Rahman and his student Ruslan Mehadi Galib spent months isolating and analyzing the four main protein components in rice—albumin, globulin, glutelin, and prolamin. By combining these proteins with coconut oil and corn starch, they created three variations of vegan cheese, each containing around 12 percent protein. That's a meaningful jump from existing nondairy cheeses, which typically hover around 6–8 percent.
What makes this work particularly promising is the extraction method itself. Currently, the team uses hexane, a common industrial solvent, to pull proteins from the rice. But Rahman is already testing whether ultrasound waves could do the same job without chemicals—a shift that would make the entire process cleaner and potentially cheaper to scale.

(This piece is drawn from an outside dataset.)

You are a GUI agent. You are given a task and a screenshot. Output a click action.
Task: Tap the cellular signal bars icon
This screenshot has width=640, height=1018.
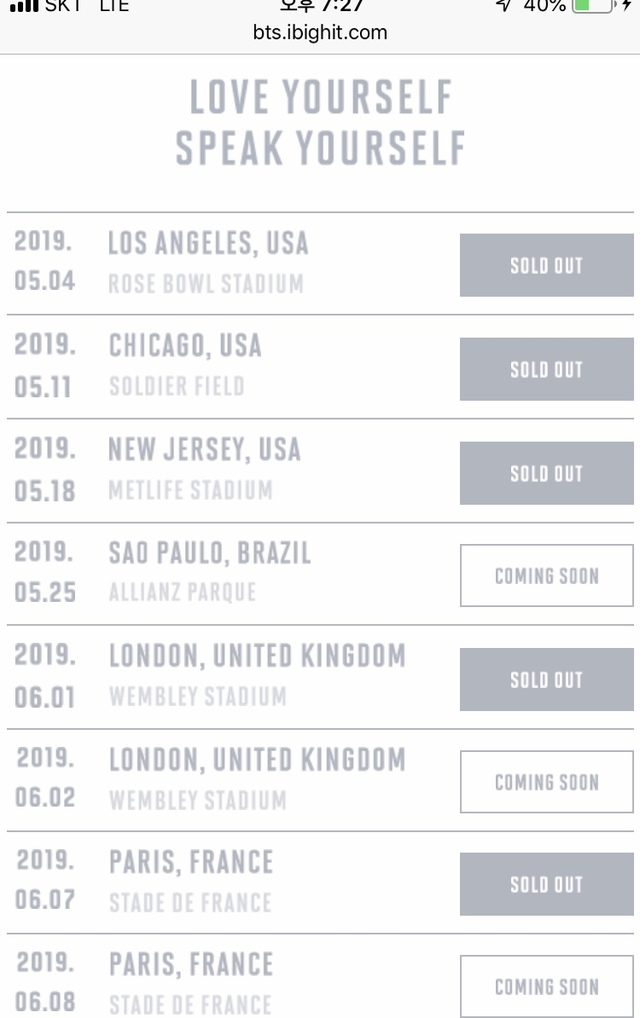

The applications extend beyond cheese. Rice proteins could replace certain oils and eggs in baked goods, sauces, and other processed foods. For a state built on rice agriculture, this represents a way to capture value from waste streams that have existed since industrial milling began. The research, published in Future Foods, suggests that the next generation of plant-based proteins might come not from trendy crops like peas or soy, but from the agricultural surplus that's been sitting in storage facilities all along.
The team's next phase involves testing how these cheeses perform in real-world conditions—melting, flavor stability, shelf life—before any commercial production begins. But the foundation is there: a protein-rich alternative that uses existing agricultural infrastructure and turns waste into food.